There have been a large number of articles, reports, and Congressional testimony this week on the current economic crisis and its impact on seniors. Here is a quick summary of the best of the best:  Americans' retirement plans have lost as much as $2 trillion in the past 15 months - about 20 percent of their value according to Congressional Budget Office Director Peter Orszag.   Orszag summarizes his testimony before the House Education and Labor on his blog and you can watch the full hearing here.    Of course, seniors aren't alone in feeling the serious effects of this economic crisis but if you're a retiree depending on your savings and investments to supplement your monthly Social Security just to get by your financial resources during this economic downturn are severely limited.   For some it seems the all-too-common choice to make ends meet has been to cut their healthcare.  The Chicago Tribune's coverage begins:   
They are splitting pills or deciding not to refill prescriptions. They're missing doctors' appointments, skipping needed dental work, canceling home-care services.
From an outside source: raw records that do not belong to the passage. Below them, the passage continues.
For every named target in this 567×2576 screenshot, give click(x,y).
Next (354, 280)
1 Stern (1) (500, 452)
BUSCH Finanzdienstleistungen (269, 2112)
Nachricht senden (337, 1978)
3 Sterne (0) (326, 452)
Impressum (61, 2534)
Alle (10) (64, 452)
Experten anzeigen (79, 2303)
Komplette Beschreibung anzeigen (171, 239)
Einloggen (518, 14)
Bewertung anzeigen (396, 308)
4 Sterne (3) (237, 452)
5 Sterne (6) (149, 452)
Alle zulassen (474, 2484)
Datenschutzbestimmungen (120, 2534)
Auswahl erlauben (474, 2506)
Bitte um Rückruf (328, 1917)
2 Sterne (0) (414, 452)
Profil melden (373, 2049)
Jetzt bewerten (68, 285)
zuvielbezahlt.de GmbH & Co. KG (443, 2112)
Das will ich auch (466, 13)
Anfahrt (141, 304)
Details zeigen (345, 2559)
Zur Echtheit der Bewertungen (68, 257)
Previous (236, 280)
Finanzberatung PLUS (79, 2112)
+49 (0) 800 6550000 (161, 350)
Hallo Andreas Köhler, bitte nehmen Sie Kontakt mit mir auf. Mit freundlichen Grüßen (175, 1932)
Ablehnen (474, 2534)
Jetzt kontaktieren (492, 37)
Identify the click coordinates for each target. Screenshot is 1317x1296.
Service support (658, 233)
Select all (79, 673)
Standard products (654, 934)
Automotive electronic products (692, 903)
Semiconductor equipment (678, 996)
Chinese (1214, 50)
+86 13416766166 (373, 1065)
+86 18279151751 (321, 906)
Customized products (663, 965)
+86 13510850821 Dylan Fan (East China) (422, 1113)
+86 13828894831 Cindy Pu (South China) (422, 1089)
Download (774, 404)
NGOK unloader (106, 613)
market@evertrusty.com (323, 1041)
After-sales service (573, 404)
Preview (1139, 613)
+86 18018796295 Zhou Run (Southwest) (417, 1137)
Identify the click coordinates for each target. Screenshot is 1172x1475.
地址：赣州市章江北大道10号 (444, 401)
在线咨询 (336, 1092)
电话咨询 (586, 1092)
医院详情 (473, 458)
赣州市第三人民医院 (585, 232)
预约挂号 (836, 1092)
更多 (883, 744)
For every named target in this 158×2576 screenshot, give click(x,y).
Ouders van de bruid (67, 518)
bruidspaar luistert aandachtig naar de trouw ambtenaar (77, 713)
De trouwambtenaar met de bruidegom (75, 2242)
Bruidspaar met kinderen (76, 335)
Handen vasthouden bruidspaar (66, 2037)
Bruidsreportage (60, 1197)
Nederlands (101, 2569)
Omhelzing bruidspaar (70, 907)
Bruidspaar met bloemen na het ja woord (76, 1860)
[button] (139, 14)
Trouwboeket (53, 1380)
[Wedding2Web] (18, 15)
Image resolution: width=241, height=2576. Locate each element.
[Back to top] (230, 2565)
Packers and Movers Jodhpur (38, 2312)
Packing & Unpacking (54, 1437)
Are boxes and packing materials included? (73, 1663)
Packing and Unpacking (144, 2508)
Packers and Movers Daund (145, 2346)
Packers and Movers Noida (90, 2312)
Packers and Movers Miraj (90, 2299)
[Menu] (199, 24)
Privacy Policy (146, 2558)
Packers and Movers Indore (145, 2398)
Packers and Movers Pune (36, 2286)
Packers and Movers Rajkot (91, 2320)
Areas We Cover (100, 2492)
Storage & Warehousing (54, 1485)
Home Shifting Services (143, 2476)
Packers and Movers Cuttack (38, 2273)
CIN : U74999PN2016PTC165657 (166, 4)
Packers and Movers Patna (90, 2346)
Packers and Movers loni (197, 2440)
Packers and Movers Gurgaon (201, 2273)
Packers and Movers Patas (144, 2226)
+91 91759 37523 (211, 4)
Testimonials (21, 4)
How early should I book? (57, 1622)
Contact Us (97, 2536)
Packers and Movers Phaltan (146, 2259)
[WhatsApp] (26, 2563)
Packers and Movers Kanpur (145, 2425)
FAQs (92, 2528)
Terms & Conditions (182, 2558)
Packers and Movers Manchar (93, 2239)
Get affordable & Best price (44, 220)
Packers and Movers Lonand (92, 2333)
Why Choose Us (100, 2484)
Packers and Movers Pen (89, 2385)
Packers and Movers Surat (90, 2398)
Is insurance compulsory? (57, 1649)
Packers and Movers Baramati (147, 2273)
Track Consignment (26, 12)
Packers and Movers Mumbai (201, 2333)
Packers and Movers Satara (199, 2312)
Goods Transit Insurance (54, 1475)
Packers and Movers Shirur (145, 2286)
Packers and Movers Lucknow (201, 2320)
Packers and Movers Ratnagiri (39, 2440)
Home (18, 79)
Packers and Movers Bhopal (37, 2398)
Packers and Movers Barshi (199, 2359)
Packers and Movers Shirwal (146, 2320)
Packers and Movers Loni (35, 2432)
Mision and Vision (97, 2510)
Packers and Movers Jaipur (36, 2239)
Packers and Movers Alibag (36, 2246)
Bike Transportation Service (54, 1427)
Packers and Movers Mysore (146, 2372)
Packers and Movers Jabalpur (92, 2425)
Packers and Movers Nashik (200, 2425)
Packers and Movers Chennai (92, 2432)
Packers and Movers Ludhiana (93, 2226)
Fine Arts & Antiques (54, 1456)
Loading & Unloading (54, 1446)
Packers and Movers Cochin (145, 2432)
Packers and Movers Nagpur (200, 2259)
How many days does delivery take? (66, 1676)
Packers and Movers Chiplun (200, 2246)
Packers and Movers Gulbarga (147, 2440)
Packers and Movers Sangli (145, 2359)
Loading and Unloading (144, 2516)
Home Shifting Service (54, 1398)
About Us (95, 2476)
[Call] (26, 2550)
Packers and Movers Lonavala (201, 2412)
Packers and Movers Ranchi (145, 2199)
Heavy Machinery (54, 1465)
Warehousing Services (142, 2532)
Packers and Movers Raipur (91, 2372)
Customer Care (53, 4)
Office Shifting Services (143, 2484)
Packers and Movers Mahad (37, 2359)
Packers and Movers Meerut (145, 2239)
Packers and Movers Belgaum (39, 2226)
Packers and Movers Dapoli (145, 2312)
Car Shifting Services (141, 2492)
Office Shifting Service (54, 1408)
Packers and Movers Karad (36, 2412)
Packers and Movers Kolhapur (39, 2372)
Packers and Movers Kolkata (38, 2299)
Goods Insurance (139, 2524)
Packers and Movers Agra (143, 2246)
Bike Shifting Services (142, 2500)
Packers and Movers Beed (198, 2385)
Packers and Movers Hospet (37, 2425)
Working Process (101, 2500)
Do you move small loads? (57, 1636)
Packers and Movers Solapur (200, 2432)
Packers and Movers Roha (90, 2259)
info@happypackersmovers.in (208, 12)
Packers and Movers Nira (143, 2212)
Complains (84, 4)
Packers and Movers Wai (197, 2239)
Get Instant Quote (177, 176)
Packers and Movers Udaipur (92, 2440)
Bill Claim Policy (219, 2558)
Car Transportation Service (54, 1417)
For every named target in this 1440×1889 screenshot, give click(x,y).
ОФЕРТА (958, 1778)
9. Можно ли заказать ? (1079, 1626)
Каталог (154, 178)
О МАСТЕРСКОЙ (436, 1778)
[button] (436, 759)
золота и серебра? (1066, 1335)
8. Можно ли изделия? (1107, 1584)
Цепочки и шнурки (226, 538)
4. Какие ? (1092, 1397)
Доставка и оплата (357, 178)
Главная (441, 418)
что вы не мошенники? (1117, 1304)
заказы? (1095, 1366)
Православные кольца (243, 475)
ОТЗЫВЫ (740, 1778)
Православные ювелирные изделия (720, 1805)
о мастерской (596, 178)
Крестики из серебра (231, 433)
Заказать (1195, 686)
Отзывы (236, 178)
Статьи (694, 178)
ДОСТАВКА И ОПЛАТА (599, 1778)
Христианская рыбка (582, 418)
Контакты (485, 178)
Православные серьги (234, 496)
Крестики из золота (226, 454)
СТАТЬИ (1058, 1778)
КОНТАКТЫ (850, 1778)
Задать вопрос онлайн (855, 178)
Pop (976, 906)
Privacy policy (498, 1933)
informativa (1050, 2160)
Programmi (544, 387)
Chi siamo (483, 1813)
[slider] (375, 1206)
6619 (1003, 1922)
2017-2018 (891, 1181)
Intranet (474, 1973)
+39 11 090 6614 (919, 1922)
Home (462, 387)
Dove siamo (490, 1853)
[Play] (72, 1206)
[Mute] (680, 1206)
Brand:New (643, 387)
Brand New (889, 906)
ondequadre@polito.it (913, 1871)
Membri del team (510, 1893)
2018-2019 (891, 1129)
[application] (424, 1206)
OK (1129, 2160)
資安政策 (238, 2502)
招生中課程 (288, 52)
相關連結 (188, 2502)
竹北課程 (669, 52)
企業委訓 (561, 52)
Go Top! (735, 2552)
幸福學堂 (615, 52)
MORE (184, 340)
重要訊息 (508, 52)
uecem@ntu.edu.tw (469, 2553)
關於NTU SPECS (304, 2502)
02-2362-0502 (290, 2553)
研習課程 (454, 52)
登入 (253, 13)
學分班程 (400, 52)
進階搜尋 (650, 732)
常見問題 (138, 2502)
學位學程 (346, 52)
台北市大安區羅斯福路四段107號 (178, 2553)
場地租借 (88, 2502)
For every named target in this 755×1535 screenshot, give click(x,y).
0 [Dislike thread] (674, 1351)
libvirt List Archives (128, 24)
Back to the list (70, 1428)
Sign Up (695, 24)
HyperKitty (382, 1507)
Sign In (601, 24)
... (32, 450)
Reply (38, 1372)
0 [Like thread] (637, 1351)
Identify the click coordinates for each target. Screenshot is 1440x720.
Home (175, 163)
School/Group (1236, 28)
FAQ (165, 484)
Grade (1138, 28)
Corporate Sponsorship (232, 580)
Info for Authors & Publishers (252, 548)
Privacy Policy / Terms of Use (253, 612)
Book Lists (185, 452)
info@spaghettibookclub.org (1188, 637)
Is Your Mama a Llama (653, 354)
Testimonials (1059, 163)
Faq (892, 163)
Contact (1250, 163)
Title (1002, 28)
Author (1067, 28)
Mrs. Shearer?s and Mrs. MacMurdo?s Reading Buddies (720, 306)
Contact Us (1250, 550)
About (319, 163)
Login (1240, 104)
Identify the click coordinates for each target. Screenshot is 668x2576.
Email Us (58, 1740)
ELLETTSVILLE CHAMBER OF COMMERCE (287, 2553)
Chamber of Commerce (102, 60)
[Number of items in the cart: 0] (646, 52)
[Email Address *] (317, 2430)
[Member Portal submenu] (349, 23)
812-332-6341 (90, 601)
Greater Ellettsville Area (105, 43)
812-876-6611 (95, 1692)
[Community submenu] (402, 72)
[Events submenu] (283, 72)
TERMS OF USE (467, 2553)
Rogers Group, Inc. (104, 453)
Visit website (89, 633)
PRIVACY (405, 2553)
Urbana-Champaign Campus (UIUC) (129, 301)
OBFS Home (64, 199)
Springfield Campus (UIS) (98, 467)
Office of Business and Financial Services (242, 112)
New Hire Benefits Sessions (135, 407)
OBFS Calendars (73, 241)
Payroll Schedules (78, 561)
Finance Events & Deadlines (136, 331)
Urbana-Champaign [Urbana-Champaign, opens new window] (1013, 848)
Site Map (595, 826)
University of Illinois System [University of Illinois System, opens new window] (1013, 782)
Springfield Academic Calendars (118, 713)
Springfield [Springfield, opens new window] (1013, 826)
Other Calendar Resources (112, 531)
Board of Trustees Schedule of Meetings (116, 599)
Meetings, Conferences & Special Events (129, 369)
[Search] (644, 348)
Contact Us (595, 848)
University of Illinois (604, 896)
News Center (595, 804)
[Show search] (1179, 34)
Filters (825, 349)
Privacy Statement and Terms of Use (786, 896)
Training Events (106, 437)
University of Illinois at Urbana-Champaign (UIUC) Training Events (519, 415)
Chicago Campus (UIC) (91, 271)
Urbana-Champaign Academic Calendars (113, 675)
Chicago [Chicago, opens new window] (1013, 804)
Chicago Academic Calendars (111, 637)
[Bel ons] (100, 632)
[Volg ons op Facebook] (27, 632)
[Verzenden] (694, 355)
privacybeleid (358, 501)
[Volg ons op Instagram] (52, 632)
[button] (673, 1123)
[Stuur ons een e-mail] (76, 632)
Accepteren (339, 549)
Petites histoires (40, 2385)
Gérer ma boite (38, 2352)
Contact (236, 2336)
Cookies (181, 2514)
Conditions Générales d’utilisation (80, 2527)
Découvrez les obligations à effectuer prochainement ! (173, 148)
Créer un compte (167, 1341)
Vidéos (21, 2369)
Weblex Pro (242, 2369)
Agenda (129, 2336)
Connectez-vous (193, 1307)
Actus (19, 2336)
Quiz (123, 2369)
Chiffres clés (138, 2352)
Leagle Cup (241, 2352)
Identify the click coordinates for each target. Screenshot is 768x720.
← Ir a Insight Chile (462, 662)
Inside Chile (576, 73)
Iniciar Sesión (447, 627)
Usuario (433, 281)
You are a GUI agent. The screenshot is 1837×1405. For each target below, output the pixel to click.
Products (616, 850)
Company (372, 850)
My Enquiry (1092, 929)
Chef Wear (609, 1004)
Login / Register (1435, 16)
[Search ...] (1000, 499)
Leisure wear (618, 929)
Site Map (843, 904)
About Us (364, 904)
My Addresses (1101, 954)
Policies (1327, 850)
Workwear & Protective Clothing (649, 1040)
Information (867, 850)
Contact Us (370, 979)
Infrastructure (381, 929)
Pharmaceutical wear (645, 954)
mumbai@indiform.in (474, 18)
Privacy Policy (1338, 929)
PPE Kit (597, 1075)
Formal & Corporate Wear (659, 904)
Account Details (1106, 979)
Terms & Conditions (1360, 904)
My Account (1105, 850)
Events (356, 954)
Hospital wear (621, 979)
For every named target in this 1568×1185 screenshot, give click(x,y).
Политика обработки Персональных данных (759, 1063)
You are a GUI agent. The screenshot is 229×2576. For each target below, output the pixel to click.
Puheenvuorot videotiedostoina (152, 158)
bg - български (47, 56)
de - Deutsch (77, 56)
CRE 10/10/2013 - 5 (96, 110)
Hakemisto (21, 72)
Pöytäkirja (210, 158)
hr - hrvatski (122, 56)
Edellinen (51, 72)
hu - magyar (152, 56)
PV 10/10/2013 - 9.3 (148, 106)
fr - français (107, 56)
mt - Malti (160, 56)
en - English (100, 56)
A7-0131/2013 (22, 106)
And more seniors are crossing into poverty.  The Boston Globe reports senior advocates in Massachusetts are sounding an alarm: 
Since February 2007, the number of food-stamp recipients has increased by 39 percent, from 50,291 to 69,765 senior citizens, according to the state Department of Transitional Assistance. From January to September, the number of elderly food stamp recipients increased from 59,941 to 69,765. Statewide, there are about 856,000 people older than 65.
Even before the economic downturn, older Americans began working longer. The Bureau of Labor Statistics reports twenty-nine percent of people in their late 60s were working in 2006, up from 18 percent in 1985. While the number of workers who are 55 and older is expected to increase at more than five times the rate of the overall work force over the next decade...finding jobs for seniors in this economy is especially difficult.  Craig Copeland, a senior research associate with Employee Benefit Research Institute told the Milwaukee Journal: 
"In general, it is hard for retirees to come back into the work force after they leave, particularly for those that have been out for more than about two years, as things change in the work force rather rapidly."
Copeland also noted that some employers are unwilling to hire older workers, and the types of jobs available to older workers are limited. But, he said, these factors are changing as the types of jobs in the economy are changing and the need for workers with specific skills and experience is growing."
It's clear we must tackle the economics of aging and longevity head-on remembering that America's seniors are a national resource not the economic drain depicted by those who are always looking for ways to cut Social Security and Medicare.  One last link on this issue is to a summary of Dr. Robert Butler's book, The Longevity Revolution.